- Opening Delimiter -
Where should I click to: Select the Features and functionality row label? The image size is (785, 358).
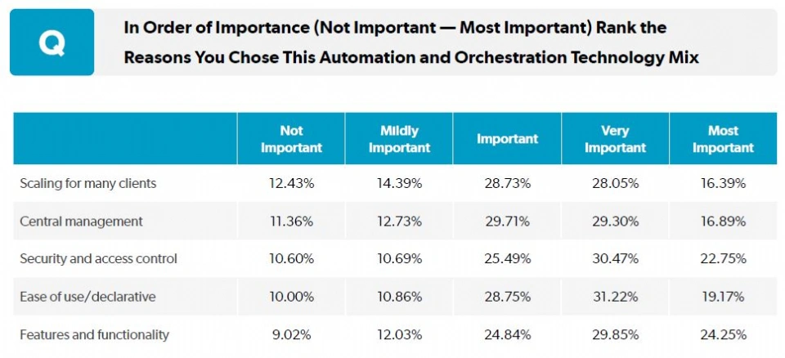click(94, 334)
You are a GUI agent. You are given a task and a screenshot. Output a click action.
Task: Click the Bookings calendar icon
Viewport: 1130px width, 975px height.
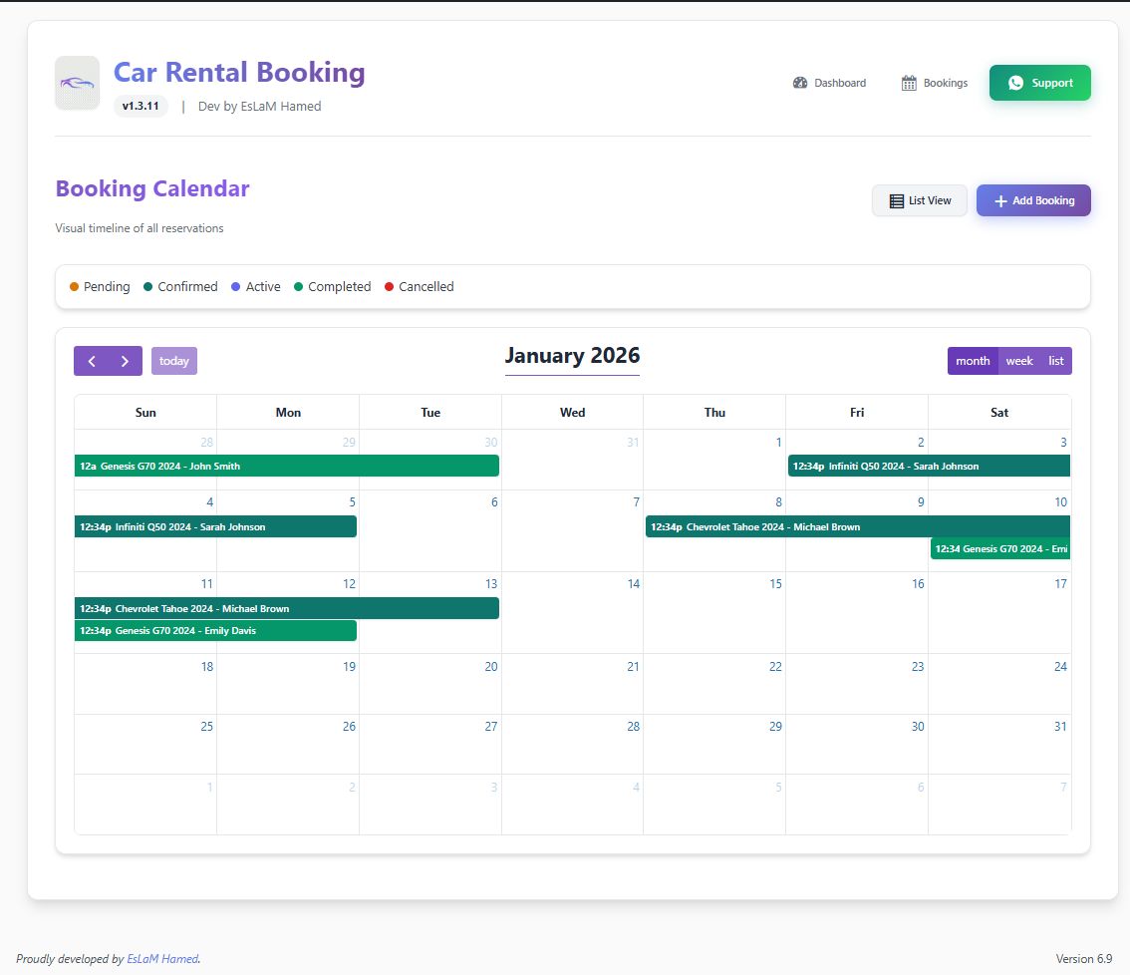point(909,83)
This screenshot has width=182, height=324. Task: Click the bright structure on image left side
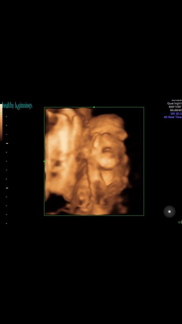point(62,149)
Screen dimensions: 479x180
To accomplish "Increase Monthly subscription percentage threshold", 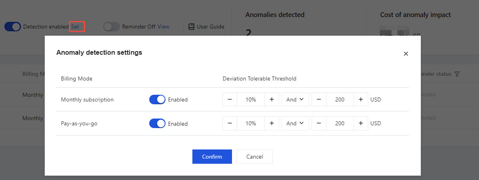I will point(272,100).
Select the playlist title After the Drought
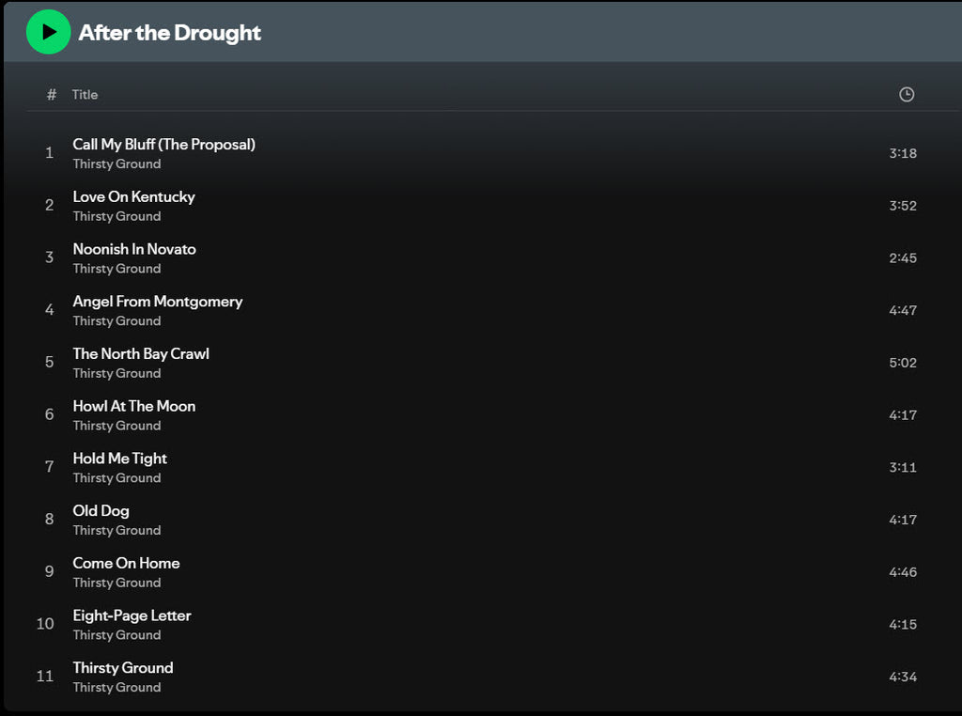This screenshot has width=962, height=716. click(x=169, y=33)
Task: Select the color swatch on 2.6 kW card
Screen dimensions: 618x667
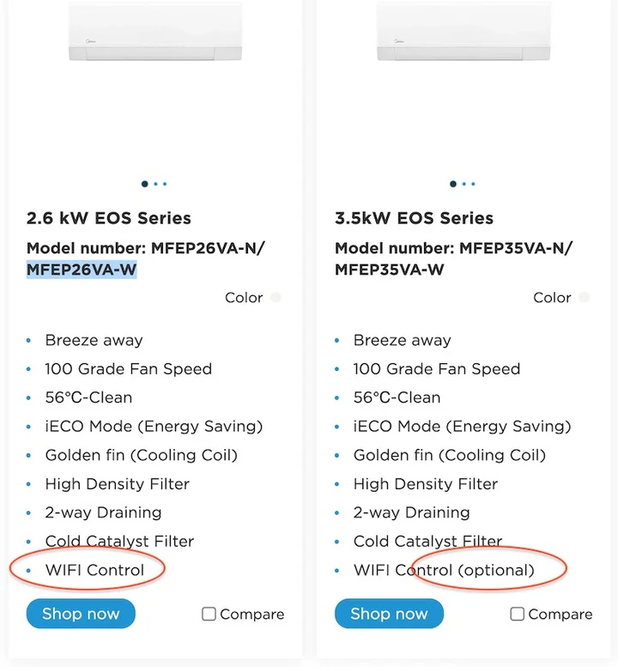Action: coord(276,298)

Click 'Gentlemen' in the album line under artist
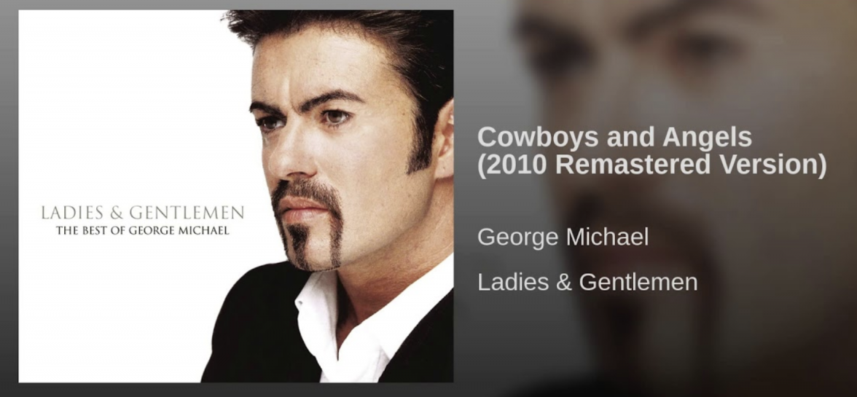click(x=638, y=282)
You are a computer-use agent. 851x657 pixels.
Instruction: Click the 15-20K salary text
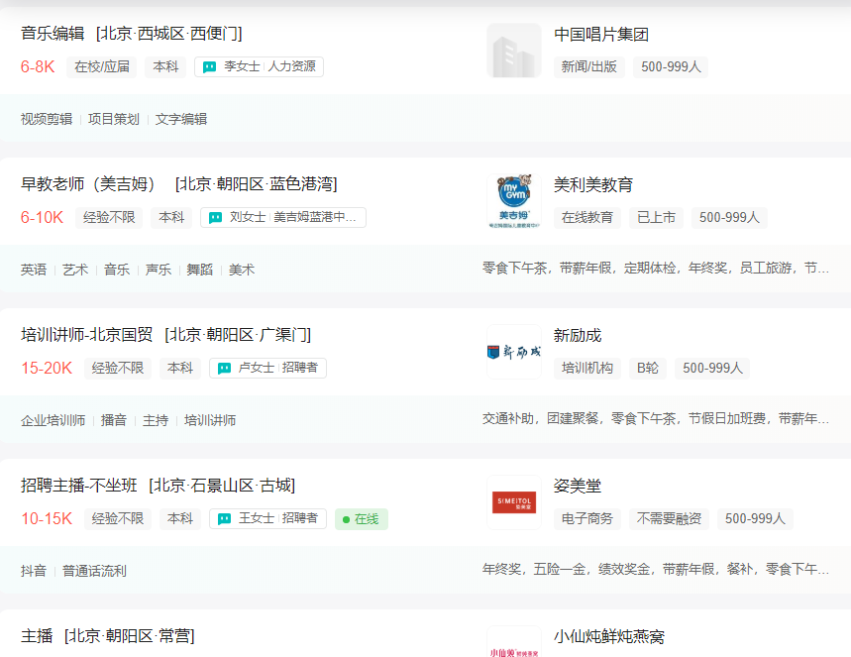click(x=47, y=369)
- Closing Delimiter -
[What you should do]: Give again, unchanged, only the lines from the line containing "Click 'Gentlemen' in" to the last line of the records above. Pictures do not belong in the copy.

[The answer]:
Click 'Gentlemen' in the album line under artist
click(x=638, y=282)
You are a computer-use agent. 851x657 pixels.
Instruction: Click the 15-20K salary text
click(x=47, y=369)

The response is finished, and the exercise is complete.